(Raw records)
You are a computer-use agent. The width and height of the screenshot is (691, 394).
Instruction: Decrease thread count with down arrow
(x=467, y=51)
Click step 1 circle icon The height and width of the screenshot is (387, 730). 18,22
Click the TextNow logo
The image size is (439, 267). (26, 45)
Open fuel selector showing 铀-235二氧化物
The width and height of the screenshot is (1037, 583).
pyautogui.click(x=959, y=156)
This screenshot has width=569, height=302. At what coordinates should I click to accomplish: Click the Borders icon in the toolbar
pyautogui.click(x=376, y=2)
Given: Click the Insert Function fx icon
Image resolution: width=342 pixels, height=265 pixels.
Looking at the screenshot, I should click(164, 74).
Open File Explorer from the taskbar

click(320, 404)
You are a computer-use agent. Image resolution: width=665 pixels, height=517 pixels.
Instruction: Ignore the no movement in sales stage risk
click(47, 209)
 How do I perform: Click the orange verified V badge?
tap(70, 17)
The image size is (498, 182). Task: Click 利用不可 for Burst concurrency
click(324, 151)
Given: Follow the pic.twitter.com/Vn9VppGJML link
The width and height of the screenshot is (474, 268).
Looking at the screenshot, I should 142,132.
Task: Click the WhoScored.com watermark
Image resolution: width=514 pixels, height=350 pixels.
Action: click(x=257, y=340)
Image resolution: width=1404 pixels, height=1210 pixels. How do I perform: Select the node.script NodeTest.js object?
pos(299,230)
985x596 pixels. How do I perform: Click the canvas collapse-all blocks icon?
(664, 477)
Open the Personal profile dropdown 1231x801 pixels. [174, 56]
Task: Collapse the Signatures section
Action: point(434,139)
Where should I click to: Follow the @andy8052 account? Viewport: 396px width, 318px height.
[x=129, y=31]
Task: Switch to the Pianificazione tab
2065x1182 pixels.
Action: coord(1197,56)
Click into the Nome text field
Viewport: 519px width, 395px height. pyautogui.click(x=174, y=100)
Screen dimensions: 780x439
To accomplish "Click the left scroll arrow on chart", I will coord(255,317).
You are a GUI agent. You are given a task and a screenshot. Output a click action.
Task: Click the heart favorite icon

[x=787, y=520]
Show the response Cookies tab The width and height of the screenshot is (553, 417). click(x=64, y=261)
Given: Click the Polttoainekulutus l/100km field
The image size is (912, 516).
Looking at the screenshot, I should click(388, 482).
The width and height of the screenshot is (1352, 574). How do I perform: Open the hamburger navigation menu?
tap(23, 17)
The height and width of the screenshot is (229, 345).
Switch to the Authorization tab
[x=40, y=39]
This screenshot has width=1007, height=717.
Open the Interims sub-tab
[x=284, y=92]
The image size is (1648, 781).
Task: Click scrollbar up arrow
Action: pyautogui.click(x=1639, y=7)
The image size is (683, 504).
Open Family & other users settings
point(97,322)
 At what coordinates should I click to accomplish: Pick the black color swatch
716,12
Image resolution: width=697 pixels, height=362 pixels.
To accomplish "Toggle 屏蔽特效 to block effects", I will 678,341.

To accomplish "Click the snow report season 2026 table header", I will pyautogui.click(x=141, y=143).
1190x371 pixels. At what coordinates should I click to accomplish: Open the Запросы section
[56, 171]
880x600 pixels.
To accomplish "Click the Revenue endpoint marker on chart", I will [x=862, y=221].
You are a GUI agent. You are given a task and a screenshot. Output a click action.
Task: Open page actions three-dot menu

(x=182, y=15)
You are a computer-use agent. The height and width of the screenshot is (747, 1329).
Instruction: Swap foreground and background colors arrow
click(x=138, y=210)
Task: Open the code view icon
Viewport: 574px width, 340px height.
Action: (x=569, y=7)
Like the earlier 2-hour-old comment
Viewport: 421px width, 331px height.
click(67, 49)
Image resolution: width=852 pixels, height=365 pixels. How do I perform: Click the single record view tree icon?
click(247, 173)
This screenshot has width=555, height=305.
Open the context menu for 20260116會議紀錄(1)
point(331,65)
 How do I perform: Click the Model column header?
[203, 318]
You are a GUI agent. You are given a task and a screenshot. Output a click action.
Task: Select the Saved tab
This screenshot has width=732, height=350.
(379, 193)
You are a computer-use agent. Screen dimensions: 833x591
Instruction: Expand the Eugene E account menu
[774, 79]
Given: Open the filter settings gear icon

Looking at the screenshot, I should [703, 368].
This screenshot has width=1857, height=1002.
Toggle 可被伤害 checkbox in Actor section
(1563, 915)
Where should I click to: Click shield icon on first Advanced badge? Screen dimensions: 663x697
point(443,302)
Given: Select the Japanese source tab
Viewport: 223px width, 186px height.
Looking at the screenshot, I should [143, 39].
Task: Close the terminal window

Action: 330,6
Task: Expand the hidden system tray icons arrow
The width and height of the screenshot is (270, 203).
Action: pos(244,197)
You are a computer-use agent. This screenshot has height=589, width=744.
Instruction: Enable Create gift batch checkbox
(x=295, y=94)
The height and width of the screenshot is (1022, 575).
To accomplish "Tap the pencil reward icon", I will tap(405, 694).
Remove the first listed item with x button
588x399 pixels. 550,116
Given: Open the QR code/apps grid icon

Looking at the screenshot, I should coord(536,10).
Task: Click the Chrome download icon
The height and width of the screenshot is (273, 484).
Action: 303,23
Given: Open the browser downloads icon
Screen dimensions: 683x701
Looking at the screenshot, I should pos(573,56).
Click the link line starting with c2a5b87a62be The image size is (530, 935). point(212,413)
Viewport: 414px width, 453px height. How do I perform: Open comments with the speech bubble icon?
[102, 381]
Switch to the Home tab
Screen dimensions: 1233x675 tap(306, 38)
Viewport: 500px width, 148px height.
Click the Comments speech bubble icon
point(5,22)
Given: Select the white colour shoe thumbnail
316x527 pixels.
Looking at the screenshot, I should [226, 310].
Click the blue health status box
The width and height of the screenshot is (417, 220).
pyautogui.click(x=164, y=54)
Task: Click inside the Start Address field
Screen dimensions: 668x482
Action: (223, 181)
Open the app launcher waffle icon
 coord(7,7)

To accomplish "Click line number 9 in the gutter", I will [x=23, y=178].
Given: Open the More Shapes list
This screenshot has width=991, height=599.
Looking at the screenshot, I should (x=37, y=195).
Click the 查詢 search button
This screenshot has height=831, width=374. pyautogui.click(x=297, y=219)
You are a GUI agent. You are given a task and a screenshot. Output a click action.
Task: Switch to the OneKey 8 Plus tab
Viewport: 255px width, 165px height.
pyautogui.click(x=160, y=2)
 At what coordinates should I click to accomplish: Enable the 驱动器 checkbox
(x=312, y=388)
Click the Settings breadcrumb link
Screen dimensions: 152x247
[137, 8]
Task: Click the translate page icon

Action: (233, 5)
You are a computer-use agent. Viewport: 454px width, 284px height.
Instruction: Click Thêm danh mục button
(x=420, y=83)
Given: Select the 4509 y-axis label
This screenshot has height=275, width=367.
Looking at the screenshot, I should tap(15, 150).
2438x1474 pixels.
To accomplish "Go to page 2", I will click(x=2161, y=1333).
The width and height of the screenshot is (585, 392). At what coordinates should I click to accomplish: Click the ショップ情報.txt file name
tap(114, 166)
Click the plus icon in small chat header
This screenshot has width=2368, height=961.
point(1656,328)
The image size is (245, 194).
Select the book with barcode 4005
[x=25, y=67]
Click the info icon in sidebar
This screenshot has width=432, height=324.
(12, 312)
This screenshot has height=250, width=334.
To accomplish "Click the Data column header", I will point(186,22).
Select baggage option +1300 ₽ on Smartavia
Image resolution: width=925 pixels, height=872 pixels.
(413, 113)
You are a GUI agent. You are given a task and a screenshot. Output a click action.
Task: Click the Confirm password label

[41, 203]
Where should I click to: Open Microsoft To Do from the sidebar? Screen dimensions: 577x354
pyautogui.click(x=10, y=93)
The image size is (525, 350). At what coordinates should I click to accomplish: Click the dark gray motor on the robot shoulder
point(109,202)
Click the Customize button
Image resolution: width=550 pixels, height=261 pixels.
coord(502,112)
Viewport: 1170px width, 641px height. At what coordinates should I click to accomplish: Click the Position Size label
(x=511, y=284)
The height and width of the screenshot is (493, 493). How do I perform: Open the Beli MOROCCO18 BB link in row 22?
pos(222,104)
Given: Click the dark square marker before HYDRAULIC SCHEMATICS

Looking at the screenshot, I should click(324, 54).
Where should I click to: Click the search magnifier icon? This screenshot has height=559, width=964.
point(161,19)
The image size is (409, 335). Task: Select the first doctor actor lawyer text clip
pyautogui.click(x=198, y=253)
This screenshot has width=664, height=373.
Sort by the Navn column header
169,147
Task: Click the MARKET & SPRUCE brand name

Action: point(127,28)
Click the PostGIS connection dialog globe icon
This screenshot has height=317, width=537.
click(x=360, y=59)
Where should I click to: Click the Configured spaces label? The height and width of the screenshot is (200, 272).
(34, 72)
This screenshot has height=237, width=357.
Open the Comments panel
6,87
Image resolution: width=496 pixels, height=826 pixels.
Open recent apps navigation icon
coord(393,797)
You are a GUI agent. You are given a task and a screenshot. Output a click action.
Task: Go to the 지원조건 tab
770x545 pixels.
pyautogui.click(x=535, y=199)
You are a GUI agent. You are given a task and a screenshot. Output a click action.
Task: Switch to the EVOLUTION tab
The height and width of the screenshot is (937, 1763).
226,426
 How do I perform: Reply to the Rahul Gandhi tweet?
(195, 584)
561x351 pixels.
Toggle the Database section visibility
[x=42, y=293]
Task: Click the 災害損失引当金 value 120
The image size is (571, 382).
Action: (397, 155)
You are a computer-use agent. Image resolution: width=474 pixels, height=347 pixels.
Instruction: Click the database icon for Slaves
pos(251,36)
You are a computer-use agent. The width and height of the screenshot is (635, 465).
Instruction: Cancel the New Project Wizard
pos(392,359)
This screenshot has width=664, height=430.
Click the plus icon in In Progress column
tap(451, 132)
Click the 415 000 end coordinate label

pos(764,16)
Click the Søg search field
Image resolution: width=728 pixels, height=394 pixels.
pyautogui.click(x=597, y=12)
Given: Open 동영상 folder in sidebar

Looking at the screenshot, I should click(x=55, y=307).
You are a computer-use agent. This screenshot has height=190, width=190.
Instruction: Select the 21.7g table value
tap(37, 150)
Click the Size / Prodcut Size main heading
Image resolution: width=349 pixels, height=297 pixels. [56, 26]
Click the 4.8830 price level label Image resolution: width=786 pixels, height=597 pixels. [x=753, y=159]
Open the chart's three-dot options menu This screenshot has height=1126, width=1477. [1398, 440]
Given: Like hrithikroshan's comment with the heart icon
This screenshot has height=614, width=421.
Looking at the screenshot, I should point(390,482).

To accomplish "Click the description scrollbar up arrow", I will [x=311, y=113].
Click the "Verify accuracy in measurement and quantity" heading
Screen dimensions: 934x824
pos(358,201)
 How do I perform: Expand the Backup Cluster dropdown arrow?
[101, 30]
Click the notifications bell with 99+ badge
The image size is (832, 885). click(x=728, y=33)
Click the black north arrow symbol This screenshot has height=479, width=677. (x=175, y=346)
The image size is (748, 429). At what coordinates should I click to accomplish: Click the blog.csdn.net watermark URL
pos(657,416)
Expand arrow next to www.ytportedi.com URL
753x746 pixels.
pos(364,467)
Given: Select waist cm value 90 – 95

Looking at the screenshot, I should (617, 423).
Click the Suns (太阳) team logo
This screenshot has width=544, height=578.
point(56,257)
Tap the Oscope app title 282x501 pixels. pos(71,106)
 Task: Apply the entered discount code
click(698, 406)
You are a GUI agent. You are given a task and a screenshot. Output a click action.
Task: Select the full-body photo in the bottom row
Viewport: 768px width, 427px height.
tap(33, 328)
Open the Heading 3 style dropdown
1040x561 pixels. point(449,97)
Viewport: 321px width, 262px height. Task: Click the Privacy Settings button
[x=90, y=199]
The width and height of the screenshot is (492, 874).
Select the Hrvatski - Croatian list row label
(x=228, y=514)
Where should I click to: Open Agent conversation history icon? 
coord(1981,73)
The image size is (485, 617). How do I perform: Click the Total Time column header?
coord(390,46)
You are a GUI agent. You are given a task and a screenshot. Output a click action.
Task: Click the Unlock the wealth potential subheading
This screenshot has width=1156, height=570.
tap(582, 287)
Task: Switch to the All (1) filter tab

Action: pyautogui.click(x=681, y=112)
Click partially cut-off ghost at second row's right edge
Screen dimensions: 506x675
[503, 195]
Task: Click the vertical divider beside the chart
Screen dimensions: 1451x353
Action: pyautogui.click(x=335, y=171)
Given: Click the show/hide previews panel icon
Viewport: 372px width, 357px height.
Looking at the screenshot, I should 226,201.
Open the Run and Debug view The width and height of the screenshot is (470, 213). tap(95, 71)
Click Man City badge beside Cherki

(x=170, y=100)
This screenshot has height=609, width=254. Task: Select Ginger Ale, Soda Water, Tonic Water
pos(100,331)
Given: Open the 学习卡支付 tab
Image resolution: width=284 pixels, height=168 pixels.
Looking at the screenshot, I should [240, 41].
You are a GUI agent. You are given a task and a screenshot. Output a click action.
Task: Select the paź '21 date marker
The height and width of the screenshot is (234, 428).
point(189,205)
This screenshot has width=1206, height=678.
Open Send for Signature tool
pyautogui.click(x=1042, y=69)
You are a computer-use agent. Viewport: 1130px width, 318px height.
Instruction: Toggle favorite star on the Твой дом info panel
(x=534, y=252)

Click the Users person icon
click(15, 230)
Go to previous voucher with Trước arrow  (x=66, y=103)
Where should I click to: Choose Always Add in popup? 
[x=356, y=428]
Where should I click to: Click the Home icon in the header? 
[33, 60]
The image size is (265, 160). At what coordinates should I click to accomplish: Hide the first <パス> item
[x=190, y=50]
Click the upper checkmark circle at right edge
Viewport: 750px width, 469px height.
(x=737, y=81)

AIM OF THE EXERCISE:
Copy the lines verbatim, starting at the first line and ending with the line that contains "pyautogui.click(x=376, y=2)", including that line.

RESULT OF THE EXERCISE:
You are a computer-use agent. The width and height of the screenshot is (691, 394).
Instruction: Decrease thread count with down arrow
(x=467, y=51)
Click step 1 circle icon The height and width of the screenshot is (387, 730). 18,22
Click the TextNow logo
The image size is (439, 267). (26, 45)
Open fuel selector showing 铀-235二氧化物
The width and height of the screenshot is (1037, 583).
pyautogui.click(x=959, y=156)
This screenshot has width=569, height=302. At what coordinates should I click to accomplish: Click the Borders icon in the toolbar
pyautogui.click(x=376, y=2)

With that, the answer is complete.